June 2nd, 2007 at 4:50 am
I agree that political stupidity is prevalent on both sides of the left-right divide. In my experience, in the case of global warming, it is the ‘hippy’ left who are most guilty of ingoring a superior technological solution for political/emotional reasons.
However in other areas, for example bioethics and human enhancement, it is the right wing (especially the religious right) who put their politics and emotional needs before the greater good. Since the post was about global warming, I mentioned the former but not the latter, but I realize that this was a silly move to make, as it made my post appear to be politically motivated. I have learned a valuable lesson about balance.
June 2nd, 2007 at 6:15 am
Great post, and so very true. I’m reminded of an older essay of mine, where I argued that people are counterfactually conflating technological capability and political will when they say all existing problems could already be solved with existing technology: if there isn’t enough political will to solve a problem, then we can’t solve it with modern technology, no matter what we could do in theory. (But if the technology was better, it’d be easier to solve those problems, and less political will would be required.)
June 4th, 2007 at 8:38 am
Kaj — well worded.
June 4th, 2007 at 9:12 am
Roko,
I don’t think the lesson is one of balance, but more of an effort to take the politics out of the immediate discussion. Just because you can point to poor political thinking on both sides doesn’t advance the discussion…other than to state the obvious that people are political animals and collectively can come up with stupid belief structures.
Where would we be if we were able to apply pure logic towards research and resource planning? I’m a bit skeptical about it as logic requires baseline values to determine the decision outcome. Who gets to define those goal values? And we’re back to the very essence of politics.
June 4th, 2007 at 3:54 pm
Sometimes stating the obvious is a good place to begin; it certainly doesn’t hurt to do so. I think that there is a lot to be learned from looking at the way a certain political group skew the facts. It allows us to understand what their values are, which you rightly say are key.
I have observed a tendency of those on the political left to eschew any solution to global warming that does not involve people in developed countries having to “consume less”. I believe this tendency has been referred to as “Carbon Puritanism”. Carbon Puritanism indicates that these people have a deep problem with our consumerist, capitalist society. It gives the astute observer an insight into these people’s values.
For the sake of balance, I will cite a strikingly similar phenomenon on the political right. Consider the disease HIV/AIDS. There are a fair few people on the religious right who openly state that they think that HIV is a punishment from god against homosexuality. Far more people probably secretly think that HIV is great, because it gives them a rational argument to use in favour of the traditional values that the religious right cherishes:- chastity before marriage, followed by a lifelong married relationship with one partner. This situation is well exposed by the notorious claims of the chastity movement that “condoms are permeable to the HIV virus”.
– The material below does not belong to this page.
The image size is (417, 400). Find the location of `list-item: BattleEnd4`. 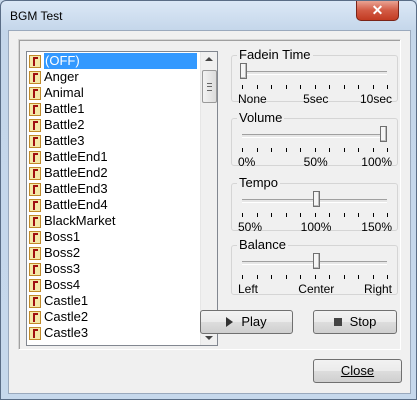

list-item: BattleEnd4 is located at coordinates (114, 205).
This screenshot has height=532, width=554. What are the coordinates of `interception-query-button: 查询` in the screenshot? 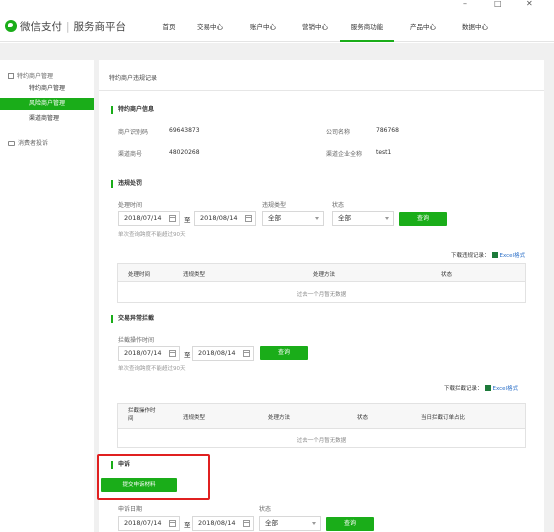 It's located at (284, 353).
In this analogy between the errors of the two groups, the condom corresponds to, say, a plan to use a solar shade to counteract global warming. In both examples we have uncovered the underlying values that make people argue in a way which, at first, seems irrational. The truth is that these people are acting rationally – they just have very different values to us. The Carbon Puritans want to change society so that we are “closer to nature”, because they (mistakenly) think that people will be better off in such a society. The condom-sceptical chastity enthusiasts want people to live according to a strict moral code, and they value adherence to that moral code more than they value human life.